ASSIGNMENT - Scan the lines below and report each one containing "reply" by copying it.

GIVEN RECORDS -
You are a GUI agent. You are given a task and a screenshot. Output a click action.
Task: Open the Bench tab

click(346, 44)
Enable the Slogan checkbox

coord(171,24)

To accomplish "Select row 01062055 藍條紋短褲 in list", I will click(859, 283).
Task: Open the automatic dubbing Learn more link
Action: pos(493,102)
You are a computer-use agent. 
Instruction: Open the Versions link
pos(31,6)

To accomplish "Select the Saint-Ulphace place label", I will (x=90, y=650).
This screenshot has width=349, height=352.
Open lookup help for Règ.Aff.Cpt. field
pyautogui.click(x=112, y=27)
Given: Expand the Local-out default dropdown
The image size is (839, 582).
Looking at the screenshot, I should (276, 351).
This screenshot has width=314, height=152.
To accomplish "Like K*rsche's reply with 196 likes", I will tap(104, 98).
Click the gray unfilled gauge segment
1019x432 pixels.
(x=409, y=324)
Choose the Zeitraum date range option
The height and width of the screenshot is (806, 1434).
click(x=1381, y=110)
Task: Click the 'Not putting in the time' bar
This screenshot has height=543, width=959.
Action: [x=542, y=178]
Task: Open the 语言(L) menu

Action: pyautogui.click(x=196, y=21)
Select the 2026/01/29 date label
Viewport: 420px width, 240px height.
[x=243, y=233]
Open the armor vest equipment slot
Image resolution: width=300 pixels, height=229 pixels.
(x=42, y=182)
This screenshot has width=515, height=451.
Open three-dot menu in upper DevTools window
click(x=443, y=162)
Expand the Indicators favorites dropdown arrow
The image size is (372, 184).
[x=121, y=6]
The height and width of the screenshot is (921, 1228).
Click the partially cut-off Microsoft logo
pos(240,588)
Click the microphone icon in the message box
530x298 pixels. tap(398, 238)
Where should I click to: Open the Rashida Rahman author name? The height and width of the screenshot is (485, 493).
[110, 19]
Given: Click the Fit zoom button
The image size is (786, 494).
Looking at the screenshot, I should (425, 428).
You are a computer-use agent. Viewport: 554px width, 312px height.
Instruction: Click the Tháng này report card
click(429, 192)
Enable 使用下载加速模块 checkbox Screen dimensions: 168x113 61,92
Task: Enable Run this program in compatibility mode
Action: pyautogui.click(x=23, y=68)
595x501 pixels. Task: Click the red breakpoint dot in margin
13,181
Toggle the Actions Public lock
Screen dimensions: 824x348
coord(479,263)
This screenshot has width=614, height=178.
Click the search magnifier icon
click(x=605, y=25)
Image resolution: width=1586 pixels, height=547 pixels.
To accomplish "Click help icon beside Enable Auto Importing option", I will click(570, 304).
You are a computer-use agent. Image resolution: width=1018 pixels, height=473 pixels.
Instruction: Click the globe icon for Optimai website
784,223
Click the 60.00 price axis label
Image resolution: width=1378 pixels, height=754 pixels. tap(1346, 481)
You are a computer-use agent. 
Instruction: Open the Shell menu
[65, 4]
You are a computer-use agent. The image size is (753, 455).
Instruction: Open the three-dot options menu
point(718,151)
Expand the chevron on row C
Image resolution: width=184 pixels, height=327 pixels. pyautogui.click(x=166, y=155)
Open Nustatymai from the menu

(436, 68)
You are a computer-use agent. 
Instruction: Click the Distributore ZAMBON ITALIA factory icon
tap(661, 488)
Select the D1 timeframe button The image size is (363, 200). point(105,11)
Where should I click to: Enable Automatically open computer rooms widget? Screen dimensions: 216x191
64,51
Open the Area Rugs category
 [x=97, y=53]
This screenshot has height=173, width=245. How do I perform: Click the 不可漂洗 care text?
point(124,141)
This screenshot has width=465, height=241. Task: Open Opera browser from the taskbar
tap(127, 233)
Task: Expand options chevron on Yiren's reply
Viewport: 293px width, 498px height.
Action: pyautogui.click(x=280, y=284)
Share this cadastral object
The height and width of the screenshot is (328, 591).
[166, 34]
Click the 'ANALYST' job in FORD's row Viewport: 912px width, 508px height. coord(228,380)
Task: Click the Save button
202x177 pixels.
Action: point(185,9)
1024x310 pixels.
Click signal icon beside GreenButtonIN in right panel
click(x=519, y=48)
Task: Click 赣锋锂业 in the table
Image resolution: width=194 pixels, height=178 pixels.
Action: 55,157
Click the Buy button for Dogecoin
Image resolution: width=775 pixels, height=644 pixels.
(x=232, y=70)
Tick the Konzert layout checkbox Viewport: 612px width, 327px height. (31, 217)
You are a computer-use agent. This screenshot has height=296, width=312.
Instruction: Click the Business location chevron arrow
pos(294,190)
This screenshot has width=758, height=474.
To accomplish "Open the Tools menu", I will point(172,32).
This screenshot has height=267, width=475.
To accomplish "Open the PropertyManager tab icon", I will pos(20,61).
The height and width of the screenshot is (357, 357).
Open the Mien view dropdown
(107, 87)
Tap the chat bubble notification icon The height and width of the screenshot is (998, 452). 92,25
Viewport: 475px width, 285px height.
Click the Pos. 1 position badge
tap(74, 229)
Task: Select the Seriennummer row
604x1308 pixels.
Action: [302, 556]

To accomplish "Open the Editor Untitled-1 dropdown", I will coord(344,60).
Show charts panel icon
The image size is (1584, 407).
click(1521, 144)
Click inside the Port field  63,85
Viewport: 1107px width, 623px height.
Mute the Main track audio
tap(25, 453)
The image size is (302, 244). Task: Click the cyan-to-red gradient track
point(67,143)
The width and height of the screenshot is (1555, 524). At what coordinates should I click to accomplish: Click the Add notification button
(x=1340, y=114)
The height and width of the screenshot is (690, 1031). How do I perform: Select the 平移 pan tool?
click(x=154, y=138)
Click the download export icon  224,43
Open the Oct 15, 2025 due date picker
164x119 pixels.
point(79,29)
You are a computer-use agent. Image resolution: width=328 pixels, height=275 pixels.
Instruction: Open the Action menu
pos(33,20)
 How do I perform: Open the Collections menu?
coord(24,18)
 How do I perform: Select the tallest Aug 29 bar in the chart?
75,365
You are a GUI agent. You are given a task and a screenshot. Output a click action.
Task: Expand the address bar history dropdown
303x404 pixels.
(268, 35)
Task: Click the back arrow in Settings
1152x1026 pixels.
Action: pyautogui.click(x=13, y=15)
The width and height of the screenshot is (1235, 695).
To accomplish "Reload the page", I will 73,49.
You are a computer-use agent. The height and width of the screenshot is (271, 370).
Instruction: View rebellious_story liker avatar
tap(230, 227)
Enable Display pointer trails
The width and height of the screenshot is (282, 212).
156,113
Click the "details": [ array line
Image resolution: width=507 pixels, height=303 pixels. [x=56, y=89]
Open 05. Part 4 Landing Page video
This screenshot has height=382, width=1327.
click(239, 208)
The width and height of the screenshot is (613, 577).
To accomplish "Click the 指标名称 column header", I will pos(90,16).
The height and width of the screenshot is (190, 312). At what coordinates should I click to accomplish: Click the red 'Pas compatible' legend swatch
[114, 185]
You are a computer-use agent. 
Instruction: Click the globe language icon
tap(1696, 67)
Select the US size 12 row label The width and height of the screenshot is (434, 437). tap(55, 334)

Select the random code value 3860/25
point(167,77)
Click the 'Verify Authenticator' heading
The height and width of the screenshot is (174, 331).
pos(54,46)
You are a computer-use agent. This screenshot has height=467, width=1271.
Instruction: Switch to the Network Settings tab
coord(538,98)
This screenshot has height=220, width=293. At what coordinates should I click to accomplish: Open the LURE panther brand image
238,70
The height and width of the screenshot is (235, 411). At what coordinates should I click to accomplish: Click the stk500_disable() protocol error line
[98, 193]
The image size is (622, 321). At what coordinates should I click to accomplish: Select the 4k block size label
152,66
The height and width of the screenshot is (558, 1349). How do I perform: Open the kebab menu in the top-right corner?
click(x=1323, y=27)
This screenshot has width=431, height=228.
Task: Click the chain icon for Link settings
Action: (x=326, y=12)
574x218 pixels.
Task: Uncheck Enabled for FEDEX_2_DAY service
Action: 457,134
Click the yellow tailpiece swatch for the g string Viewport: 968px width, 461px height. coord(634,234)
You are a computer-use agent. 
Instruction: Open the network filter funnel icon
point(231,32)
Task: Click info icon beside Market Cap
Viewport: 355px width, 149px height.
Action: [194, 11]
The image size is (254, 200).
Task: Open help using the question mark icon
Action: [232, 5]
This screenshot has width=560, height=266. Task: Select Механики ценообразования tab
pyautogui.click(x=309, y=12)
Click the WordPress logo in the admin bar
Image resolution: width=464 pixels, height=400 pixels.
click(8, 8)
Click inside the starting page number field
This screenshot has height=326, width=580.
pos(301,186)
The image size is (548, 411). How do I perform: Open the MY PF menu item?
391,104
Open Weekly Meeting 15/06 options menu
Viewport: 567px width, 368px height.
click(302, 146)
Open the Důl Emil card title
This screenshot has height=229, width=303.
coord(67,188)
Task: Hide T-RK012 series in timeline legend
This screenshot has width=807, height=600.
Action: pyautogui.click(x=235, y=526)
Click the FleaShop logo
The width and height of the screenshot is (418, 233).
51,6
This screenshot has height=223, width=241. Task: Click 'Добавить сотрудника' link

TASK OUTPUT -
To accomplish "Like K*rsche's reply with 196 likes", I will tap(104, 98).
Task: Expand options chevron on Yiren's reply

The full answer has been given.